Aquilaria Crassna Pierre Ex Lecomte Leaf Extract Induces Apoptosis and Immunogenic Cell Death in Breast Cancer Cells, Enhancing Anti-Tumor Effects of Dendritic Cells
DOI:
https://doi.org/10.48048/tis.2026.11528Keywords:
Aquilaria crassna Pierre ex Lecompte leaf extract, Immunogenic cell death, Dendritic cell maturation/activation, Triple-negative breast cancer, Cancer immunotherapyAbstract
Aquilaria crassna (A. crassna) Pierre ex Lecomte, commonly known as agarwood, is traditionally used in medicinal preparations. Previous studies suggest anti-cancer properties in A. crassna leaf extract but the mechanisms and its involvement in immunogenic cell death (ICD) remain unexplored. This study investigates the impact of A. crassna Pierre ex Lecomte leaf extract (AE) on anti-cancer activity, specifically inducing ICD in triple-negative breast cancer (TNBC), and enhancing dendritic cell (DC) anti-tumor effects. A. crassna water extract underwent HPLC analysis. TNBC cells (MDA-MB-231) and non-tumorigenic epithelial cell lines, fibrocystic disease, (MCF-10A) were treated with different concentrations of AE for cytotoxicity testing by MTT assay. To assess ICD induction, danger-associated molecular patterns (DAMPs) including ectoCRT, secreted ATP, and HMGB1 were measured through staining, ATP bioluminescence, immunoblotting, and ELISA, respectively. AE-treated cells and DAMP-containing supernatants were administered to monocyte-derived DCs, evaluating impact on DC immunophenotype, maturation, and phagocytosis via flow cytometry. HPLC analysis identified AE compounds: iriflophenone 3,5-C-β-D-diglucoside, iriflophenone 3-C-β-D-glucoside, mangiferin, and genkwanin 5-O-β-primevoside (concentrations: 4.80, 1.04, 4.54 and 0.18 %w/w). MDA-MB-231 treated with AE exhibited ICD induction, evident in increased ectoCRT, secreted ATP, and HMGB1 levels. DCs exposed to AE-treated cells and DAMP-containing supernatant displayed enhanced phagocytic activity and maturation, with elevated CD86, CD80, CD83, and HLA-DR expression. In conclusion, AE exhibits immunomodulatory potential by inducing ICD in TNBC, suggesting therapeutic applications for its anti-cancer effects and a promising role in cancer immunotherapy.
HIGHLIGHTS
- The first study demonstrates the significance of AE in inducing immunogenic cell death (ICD), evidenced by the heightened expression of 3 key hallmarks of danger-associated molecule patterns (DAMPs): ectoCRT, secreted ATP, and HMGB1, in the TNBC model.
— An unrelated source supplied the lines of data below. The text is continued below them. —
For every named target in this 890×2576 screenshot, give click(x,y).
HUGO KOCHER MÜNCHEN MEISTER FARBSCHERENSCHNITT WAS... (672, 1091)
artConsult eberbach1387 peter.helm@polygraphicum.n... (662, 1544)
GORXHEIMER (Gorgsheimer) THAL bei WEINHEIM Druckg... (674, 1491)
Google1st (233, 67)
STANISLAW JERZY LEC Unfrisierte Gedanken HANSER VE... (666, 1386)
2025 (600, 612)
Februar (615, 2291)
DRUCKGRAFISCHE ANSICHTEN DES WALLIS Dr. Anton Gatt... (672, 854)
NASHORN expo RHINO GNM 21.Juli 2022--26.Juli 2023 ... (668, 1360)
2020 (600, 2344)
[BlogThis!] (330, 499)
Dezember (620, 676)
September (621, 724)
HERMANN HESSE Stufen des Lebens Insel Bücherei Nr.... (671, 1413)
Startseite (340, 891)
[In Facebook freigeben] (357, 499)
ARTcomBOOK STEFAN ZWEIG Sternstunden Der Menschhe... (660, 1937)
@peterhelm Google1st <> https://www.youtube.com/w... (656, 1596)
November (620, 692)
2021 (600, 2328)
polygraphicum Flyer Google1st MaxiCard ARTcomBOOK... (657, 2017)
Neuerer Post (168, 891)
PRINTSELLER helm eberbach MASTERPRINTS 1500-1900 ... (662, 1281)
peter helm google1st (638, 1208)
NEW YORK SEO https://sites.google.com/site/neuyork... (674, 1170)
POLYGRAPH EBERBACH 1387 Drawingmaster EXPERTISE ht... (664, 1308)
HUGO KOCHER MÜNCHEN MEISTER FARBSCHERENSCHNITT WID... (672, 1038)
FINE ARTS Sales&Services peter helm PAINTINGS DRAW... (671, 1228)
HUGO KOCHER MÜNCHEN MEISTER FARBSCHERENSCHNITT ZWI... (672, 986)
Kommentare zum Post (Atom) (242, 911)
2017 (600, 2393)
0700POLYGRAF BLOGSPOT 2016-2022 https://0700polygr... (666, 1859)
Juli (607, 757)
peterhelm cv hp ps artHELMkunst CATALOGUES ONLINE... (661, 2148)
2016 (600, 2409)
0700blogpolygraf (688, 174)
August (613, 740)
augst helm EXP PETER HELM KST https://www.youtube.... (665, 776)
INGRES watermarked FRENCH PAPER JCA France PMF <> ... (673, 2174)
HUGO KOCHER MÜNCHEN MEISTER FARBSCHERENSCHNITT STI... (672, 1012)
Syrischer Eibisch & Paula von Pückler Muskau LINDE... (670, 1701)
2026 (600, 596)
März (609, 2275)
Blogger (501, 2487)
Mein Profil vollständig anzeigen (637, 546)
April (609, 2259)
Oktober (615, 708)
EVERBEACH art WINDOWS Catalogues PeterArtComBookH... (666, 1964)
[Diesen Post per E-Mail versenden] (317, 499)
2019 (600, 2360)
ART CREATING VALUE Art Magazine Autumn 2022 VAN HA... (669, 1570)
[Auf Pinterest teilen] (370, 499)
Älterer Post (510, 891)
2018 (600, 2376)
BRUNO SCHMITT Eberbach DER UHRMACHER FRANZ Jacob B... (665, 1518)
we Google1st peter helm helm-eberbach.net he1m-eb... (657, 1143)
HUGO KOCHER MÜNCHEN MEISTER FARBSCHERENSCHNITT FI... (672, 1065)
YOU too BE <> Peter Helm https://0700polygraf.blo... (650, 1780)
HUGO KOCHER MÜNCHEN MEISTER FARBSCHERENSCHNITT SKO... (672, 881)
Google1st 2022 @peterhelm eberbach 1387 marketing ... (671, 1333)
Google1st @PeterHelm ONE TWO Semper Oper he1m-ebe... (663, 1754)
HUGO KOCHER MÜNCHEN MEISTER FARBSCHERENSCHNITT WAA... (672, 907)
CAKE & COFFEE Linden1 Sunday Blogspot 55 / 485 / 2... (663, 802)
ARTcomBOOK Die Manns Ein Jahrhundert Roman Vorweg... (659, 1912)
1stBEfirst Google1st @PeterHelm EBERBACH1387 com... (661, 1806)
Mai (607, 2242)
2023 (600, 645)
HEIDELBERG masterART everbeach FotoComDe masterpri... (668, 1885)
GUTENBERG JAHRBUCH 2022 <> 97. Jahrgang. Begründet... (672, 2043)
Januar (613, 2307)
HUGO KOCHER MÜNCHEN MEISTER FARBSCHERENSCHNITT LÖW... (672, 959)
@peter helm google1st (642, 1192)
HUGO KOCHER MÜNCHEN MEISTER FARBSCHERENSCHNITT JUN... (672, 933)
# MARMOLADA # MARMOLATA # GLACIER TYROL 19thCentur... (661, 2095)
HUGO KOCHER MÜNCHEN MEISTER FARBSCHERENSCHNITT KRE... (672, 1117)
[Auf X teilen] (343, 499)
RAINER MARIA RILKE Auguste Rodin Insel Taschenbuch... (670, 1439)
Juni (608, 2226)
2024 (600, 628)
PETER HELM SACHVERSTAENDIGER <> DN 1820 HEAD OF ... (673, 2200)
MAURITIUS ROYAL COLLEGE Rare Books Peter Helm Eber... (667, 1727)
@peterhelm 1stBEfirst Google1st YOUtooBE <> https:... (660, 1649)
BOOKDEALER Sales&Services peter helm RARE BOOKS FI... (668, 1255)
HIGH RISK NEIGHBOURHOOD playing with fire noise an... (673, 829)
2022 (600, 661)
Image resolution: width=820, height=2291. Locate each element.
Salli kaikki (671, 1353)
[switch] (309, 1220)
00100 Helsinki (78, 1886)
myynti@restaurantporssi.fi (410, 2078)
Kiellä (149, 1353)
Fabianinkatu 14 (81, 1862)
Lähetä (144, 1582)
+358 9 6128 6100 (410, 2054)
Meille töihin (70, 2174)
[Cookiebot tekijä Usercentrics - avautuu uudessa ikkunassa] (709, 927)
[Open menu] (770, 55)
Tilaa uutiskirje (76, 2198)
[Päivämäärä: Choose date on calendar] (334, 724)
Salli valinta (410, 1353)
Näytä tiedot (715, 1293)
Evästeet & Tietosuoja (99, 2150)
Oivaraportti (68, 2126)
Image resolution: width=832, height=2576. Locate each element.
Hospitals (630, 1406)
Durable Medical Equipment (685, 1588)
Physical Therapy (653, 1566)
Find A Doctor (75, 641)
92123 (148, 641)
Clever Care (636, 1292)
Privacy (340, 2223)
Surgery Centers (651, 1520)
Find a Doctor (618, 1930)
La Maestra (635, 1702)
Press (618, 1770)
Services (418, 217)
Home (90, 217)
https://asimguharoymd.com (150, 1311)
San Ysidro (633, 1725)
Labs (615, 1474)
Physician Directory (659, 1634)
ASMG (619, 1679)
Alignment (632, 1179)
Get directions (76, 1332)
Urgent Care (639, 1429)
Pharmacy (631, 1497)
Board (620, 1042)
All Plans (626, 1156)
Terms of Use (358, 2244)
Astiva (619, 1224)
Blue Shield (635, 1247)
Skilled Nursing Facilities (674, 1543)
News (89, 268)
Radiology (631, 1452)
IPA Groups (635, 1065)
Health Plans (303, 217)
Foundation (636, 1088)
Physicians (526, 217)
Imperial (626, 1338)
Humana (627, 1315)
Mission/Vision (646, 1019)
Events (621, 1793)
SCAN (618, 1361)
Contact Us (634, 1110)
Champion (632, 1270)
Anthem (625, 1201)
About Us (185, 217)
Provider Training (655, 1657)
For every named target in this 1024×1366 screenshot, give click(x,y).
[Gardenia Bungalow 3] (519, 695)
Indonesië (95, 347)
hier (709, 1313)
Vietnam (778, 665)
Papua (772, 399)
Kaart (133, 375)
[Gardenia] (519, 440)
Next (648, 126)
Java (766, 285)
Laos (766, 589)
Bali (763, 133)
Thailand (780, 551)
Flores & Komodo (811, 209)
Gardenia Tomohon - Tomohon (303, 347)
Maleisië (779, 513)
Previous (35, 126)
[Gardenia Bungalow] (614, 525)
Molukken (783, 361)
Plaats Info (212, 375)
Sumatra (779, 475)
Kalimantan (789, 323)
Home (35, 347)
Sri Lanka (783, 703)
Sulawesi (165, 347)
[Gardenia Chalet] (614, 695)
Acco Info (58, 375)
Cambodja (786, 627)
- AE-induced ICD or conditions expressing DAMPs enhance the maturation and phagocytic function of dendritic cells (DCs).
- This study provides the novel anti-tumor activity and immune-activating effect of AE and suggests the potential development of AE as a dietary complementary or alternative treatment for anti-tumor purposes in the future.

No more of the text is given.